March 10, 2014

Movie Night: Strangers on a Train.

Review #553: Strangers on a Train.

Farley Granger (Guy Haines), Ruth Roman (Anne Morton), Robert Walker (Bruno Anthony), Leo G. Carroll (Senator Morton), Patricia Hitchcock (Barbara Morton), Laura Elliott (Miriam Joyce Haines), Marion Lorne (Mrs. Anthony), Jonathan Hale (Mr. Anthony), Norma Varden (Mrs. Cunningham), and John Brown (Professor Collins) Directed by Alfred Hitchcock (#219 - Rope, #223 - North by Northwest, #446 - Spellbound, #447 - Psycho, #450 - Vertigo, and #455 - Rear Window)
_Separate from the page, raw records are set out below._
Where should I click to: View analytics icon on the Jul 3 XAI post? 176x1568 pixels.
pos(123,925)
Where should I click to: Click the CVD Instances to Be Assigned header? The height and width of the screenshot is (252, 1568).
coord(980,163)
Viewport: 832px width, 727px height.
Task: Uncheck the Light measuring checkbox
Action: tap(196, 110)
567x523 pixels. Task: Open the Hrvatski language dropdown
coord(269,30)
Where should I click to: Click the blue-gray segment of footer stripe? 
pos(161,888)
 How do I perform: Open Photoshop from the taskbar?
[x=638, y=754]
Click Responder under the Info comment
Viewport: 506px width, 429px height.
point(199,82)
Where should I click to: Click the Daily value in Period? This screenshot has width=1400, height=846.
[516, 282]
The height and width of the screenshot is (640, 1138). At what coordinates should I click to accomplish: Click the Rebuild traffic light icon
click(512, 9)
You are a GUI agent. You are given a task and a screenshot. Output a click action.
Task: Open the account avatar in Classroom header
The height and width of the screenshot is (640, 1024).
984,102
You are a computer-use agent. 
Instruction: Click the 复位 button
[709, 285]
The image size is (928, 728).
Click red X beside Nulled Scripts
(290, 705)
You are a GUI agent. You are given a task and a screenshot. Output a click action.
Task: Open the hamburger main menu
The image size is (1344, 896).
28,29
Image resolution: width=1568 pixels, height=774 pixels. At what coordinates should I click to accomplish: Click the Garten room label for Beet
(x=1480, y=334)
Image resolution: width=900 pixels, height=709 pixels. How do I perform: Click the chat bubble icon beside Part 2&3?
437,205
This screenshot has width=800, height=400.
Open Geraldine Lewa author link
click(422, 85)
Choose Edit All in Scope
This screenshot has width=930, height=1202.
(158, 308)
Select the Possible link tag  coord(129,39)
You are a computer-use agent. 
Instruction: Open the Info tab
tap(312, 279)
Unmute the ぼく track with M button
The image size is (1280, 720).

Once again I'm covering a Hitchcock film, which by this point in my show, has become a recurring theme. But Hitchcock once again entertains and shows his worth as a master of cinema. The movie has many tense moments, but the one moment many (including myself) remember is the scene where Walker's character strangles Elliot's, with the murder being seen through a reflection of Elliot's glasses, a unusual shot, but unique. The actors are excellent, Granger and Walker work well together, they play off well with each other and Roman, also Walker (who would sadly die two months after this film was released) is entertaining to watch interact with everyone. The fight scene at the end is excellent, it's fast paced (literally), it's mostly devoid of dialogue, and it manages to deliver suspense. This is a really excellent movie with many excellent scenes.

Overall, I give it 9 out of 10 stars.